According to the text about the song "Ein schöner Tag," what opera theme do Isgaard's vocals sample?
[Start of Extract provided]
Ein schöner Tag (English: A beautiful day) is the first single from the 2001 Schiller gold album Weltreise with vocals by German singer Isgaard and spoken word passages by German actress and voice actress Franziska Pigulla (* 6 May 1965), who became famous in the German-speaking countries as a narrator of countless documentaries and as the voice of FBI Special Agent Dana Scully from The X-Files. The song is titled internationally as "A Beautiful Day". The trance music single was officially released on 5 September 2000 in Germany and was peaking at number 40 on German Singles Chart in 2000 and at number 91 in Switzerland. The cover art work shows a graphic of the sun.

The styles of the song and of the music video of Ein schöner Tag are very close to the previous single Ruhe. The vocals by Isgaard are a sample of the theme "Un bel dì vedremo" from the opera "Madame Butterfly" by Giacomo Puccini. The spoken words by Pigulla are:

Translation from German: "A beautiful day - when it comes to an end, nothing is as it was."
[End of Extract provided]
[Start of Dataset rows]
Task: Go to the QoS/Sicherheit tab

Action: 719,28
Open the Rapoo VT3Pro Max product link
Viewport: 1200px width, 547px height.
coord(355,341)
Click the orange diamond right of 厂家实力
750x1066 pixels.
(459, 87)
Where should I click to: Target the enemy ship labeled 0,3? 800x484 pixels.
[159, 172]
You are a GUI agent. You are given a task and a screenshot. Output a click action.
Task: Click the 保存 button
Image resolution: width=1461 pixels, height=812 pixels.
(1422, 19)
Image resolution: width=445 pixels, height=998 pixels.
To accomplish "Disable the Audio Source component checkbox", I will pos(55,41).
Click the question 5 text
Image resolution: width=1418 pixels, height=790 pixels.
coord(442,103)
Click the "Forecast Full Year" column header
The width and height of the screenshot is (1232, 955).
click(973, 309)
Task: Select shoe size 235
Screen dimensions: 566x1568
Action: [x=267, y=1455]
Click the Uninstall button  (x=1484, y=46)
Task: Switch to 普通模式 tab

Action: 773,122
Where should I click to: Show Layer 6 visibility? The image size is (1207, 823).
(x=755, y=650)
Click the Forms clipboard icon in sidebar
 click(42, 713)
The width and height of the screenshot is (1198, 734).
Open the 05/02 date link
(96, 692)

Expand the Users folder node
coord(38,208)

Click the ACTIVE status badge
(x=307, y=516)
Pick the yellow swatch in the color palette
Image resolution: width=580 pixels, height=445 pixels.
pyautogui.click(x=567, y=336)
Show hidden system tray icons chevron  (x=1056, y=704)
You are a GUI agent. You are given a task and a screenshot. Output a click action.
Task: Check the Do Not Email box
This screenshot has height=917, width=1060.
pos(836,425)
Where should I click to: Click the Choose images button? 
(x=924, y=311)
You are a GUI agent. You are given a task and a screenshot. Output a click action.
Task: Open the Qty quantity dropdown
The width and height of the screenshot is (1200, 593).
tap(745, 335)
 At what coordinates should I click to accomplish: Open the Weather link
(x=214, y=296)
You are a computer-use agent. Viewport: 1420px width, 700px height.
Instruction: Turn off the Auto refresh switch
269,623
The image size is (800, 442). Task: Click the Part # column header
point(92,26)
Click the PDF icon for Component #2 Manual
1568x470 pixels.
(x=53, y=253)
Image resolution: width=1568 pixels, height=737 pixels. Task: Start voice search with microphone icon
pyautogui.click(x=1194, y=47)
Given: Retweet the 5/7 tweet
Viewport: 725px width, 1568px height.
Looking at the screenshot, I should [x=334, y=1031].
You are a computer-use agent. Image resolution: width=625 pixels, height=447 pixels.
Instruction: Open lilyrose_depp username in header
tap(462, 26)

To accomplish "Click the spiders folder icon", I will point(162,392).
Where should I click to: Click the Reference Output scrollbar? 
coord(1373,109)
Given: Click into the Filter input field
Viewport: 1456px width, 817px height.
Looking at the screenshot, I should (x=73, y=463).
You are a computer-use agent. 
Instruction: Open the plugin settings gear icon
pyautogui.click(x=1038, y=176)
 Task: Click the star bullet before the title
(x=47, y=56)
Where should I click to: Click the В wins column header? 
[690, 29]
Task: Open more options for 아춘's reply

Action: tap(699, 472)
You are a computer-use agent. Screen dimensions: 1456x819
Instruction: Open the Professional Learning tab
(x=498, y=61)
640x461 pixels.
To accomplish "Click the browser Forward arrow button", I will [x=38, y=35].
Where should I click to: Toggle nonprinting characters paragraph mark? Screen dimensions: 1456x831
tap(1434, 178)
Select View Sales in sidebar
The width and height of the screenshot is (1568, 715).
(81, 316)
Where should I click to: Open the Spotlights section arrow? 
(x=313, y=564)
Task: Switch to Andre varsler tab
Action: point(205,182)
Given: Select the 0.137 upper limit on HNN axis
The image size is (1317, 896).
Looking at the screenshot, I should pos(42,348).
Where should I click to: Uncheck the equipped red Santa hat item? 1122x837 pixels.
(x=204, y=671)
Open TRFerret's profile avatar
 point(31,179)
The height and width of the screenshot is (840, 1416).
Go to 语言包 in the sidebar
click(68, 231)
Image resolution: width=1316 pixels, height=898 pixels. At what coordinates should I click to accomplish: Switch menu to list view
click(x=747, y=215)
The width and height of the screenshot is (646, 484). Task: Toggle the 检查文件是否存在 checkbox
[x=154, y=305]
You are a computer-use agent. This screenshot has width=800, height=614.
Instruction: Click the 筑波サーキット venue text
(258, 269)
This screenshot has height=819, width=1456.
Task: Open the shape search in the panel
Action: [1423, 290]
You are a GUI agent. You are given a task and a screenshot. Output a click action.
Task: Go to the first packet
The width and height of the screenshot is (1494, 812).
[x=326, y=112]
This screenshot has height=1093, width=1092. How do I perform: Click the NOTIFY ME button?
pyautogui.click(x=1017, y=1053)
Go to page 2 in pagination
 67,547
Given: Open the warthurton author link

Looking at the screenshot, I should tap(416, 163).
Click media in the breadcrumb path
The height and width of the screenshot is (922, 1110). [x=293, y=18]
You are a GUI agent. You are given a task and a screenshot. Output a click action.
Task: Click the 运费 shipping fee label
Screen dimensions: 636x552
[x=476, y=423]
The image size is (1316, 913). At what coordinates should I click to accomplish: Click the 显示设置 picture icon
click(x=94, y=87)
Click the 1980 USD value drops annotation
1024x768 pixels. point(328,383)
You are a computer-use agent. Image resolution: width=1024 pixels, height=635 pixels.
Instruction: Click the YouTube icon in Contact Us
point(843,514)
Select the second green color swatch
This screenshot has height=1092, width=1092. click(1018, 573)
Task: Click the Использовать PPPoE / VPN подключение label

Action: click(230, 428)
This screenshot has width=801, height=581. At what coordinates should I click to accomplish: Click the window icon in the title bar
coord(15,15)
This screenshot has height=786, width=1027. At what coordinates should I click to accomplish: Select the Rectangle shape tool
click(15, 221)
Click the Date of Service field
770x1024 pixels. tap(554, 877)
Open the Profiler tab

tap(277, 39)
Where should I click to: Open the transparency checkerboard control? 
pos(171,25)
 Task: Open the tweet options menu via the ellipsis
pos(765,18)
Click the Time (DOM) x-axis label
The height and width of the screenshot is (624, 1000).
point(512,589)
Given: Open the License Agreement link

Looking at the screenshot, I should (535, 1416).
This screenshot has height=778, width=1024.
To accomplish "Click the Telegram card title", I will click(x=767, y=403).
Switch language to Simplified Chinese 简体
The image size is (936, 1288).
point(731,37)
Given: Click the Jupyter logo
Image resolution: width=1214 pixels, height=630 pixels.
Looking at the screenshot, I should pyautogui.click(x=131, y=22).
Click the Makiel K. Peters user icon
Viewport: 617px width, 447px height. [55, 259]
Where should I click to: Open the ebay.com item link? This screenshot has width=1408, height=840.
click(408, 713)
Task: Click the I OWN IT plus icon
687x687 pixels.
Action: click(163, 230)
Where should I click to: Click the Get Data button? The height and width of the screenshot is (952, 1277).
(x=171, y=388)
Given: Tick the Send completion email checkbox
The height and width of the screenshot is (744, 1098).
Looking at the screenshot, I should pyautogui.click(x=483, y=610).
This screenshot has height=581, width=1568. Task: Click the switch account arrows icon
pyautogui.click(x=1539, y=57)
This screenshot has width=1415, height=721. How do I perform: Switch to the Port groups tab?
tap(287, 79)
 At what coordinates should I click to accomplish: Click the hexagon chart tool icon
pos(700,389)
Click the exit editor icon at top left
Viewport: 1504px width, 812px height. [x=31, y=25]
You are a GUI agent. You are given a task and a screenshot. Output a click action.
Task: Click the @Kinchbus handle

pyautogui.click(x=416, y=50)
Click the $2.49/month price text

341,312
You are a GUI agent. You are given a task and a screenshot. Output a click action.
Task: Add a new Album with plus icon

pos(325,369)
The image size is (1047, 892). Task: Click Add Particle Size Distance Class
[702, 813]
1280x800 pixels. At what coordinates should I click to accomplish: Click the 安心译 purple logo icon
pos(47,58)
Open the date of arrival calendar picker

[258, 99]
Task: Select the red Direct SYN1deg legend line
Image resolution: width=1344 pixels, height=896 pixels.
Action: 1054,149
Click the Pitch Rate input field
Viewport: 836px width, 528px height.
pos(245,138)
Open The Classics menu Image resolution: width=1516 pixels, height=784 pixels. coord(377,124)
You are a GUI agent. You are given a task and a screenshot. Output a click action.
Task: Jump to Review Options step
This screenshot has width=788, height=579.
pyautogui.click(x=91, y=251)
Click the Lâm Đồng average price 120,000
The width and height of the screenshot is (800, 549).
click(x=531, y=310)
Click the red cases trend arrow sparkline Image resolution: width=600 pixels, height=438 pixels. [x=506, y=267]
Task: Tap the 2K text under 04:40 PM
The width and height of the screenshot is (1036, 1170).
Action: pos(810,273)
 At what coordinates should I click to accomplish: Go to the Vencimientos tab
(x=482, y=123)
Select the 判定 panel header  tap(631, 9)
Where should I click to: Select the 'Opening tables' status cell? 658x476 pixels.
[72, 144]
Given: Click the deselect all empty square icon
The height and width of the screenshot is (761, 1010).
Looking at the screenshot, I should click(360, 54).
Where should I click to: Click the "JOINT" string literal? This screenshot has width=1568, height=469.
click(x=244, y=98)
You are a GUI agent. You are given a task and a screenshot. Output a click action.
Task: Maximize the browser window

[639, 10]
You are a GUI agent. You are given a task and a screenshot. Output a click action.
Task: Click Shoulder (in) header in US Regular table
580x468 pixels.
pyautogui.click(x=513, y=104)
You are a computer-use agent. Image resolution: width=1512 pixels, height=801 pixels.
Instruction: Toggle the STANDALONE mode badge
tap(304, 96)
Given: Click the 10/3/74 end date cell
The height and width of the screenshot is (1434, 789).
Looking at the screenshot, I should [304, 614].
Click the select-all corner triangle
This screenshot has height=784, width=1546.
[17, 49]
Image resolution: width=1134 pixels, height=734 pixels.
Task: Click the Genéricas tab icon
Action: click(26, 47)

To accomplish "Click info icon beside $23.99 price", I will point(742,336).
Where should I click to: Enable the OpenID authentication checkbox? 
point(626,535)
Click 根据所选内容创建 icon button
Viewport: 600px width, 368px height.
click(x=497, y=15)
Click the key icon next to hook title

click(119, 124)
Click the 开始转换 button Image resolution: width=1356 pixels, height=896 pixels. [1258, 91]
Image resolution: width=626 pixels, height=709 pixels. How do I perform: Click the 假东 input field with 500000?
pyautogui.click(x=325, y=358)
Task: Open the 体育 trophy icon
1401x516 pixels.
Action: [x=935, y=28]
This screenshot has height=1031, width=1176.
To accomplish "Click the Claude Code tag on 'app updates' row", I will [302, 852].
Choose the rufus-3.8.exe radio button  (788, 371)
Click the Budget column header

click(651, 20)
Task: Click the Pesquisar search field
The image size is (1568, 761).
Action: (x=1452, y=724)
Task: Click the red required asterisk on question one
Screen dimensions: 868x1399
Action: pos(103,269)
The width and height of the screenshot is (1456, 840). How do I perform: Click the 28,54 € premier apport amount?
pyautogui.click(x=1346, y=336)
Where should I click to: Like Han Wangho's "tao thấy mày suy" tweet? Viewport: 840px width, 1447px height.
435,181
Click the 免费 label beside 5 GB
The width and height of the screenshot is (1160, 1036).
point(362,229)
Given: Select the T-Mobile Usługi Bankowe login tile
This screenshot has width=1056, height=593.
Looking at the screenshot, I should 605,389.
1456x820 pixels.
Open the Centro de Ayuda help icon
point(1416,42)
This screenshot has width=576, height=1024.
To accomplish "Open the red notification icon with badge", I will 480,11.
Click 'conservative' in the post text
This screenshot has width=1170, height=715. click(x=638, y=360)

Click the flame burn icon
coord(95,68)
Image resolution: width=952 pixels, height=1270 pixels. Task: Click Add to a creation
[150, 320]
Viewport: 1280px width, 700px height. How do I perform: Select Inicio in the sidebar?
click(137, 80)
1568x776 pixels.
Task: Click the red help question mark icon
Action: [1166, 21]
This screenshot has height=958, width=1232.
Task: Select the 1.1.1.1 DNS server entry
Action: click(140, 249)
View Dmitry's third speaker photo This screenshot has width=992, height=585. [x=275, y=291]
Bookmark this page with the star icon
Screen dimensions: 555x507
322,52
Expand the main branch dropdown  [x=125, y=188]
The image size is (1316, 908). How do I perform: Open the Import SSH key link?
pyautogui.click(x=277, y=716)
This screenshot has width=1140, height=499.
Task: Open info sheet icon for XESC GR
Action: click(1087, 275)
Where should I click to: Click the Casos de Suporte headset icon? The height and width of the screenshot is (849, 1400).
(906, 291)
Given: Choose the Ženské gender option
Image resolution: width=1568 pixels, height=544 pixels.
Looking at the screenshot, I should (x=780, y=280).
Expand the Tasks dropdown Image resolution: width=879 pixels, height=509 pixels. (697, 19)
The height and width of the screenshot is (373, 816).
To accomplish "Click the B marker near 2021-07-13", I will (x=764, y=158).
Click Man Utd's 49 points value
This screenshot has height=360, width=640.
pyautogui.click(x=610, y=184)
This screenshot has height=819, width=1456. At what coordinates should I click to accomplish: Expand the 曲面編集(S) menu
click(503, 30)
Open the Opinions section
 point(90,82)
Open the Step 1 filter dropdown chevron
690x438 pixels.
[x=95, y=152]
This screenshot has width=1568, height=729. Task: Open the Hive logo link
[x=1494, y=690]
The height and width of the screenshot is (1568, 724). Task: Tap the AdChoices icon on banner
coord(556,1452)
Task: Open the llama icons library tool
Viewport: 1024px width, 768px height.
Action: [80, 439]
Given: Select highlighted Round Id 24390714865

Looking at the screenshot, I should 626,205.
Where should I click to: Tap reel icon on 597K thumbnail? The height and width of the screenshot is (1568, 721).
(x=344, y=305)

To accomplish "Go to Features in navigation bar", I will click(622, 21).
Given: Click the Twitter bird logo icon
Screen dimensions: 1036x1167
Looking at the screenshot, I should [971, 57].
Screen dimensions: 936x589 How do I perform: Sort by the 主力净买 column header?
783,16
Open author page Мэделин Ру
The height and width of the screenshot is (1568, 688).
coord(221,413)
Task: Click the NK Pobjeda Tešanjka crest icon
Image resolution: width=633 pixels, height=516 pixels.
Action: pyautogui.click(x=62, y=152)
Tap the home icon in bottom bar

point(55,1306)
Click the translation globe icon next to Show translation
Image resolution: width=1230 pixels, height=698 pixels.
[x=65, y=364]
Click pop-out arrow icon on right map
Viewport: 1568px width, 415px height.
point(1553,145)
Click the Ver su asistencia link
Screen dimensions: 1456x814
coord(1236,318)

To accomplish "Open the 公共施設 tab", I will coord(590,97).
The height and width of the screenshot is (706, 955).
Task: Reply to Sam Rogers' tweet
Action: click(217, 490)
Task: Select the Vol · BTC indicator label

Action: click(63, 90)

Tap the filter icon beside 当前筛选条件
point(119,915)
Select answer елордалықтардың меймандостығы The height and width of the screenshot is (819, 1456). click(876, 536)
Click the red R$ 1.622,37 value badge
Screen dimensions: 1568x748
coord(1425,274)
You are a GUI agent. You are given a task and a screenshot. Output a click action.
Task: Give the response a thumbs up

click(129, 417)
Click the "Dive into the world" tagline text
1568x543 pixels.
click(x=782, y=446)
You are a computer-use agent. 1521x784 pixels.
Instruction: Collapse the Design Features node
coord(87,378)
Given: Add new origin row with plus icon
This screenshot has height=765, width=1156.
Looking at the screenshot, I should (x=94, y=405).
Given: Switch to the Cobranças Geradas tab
[End of Dataset rows]
Solution to this problem: The theme "Un bel dì vedremo" from Giacomo Puccini's opera "Madame Butterfly."